We should be slow to decide that negroes entitled to freedom *500but held in slavery, could not, in any case, come into equity for relief, yet from the difficulty of supporting such a suit, the statutory remedy ought to be pursued, when it can be.

In this case, unless the assent of the administrator with the will annexed were necessary to maintain the action, we see no reas,on why the nineteen negroes could not sue under the statute, if they could sue together, as did Abby Guy and her children in Daniel vs. Guy, in 19 Ark. 122. And we believe this to be consonant with the authorities, and a practice much to be desired for its convenience to all parties, where the plaintiffs claim under the same instrument, and complain of the same defendants.
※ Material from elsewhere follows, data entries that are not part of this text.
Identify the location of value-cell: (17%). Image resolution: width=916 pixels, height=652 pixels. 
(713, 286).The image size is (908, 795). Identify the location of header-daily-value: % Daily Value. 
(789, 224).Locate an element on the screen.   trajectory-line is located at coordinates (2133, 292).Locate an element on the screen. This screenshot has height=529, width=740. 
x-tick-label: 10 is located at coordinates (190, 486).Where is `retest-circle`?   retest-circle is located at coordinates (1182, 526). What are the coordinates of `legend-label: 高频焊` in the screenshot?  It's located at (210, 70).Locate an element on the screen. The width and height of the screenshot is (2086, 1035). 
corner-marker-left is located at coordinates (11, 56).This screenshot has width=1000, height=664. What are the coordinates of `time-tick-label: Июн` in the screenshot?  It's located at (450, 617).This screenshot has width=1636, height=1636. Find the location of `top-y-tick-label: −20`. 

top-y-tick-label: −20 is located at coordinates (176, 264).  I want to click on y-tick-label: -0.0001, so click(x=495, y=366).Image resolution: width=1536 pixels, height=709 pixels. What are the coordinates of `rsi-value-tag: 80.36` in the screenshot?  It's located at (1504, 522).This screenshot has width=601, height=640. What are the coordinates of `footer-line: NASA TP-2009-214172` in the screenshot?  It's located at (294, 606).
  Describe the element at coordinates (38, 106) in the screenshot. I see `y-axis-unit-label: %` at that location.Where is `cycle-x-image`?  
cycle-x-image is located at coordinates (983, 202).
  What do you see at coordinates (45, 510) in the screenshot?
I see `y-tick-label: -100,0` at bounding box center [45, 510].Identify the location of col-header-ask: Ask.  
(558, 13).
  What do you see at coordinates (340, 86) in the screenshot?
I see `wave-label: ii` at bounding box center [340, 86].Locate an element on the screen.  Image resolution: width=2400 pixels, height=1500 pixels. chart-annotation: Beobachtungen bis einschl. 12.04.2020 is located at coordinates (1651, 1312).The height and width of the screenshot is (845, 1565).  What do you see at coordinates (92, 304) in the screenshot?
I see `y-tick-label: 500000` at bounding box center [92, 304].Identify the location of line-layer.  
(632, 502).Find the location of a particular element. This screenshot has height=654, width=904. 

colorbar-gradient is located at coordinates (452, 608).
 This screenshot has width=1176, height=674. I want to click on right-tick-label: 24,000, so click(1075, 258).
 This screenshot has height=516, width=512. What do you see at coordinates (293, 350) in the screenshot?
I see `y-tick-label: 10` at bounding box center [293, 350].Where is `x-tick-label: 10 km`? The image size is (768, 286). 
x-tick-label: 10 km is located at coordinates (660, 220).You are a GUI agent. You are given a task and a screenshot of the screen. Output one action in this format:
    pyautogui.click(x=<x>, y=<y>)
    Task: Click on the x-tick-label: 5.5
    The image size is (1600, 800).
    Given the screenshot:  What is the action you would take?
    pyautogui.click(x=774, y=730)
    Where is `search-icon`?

Much has been said, by the counsel for the respective parties, upon the liberality and strictness with which suits for freedom should be treated by courts.

In the earlier cases, the general rule of the courts, in States that are now slave States, seemed to be and was often so announced from the bench, that the courts would lean towards the grant of freedom, while, in the later decisions, there would seem to be reason to fear that the great reaction in public sentiment, in the southern States, relative to the emancipation of slaves, may produce a habit of construction so stringent as to endanger the even balance which should ever be extended to the rich and the poor, the white and the black, the free and the bond.

The question of freedom should be determined, like every other question made before the courts, solely upon its legal aspects, without partiality to an applicant for freedom, because he may be defenceless, and a member of an inferior race, and certainly without prejudice to his kind and color-, and without regard to the sincere convictions that all candid, observing men must entertain, that a change from the condition of servitude and protection, to that of being free negroes, is injurious to the community, and more unfortunate to the emancipated negro than to any one else.

*501Let the decree be affirmed, without prejudice to the rights of the plaintiffs to institute such further legal proceedings as they may be advised may be necessary to secure their rights.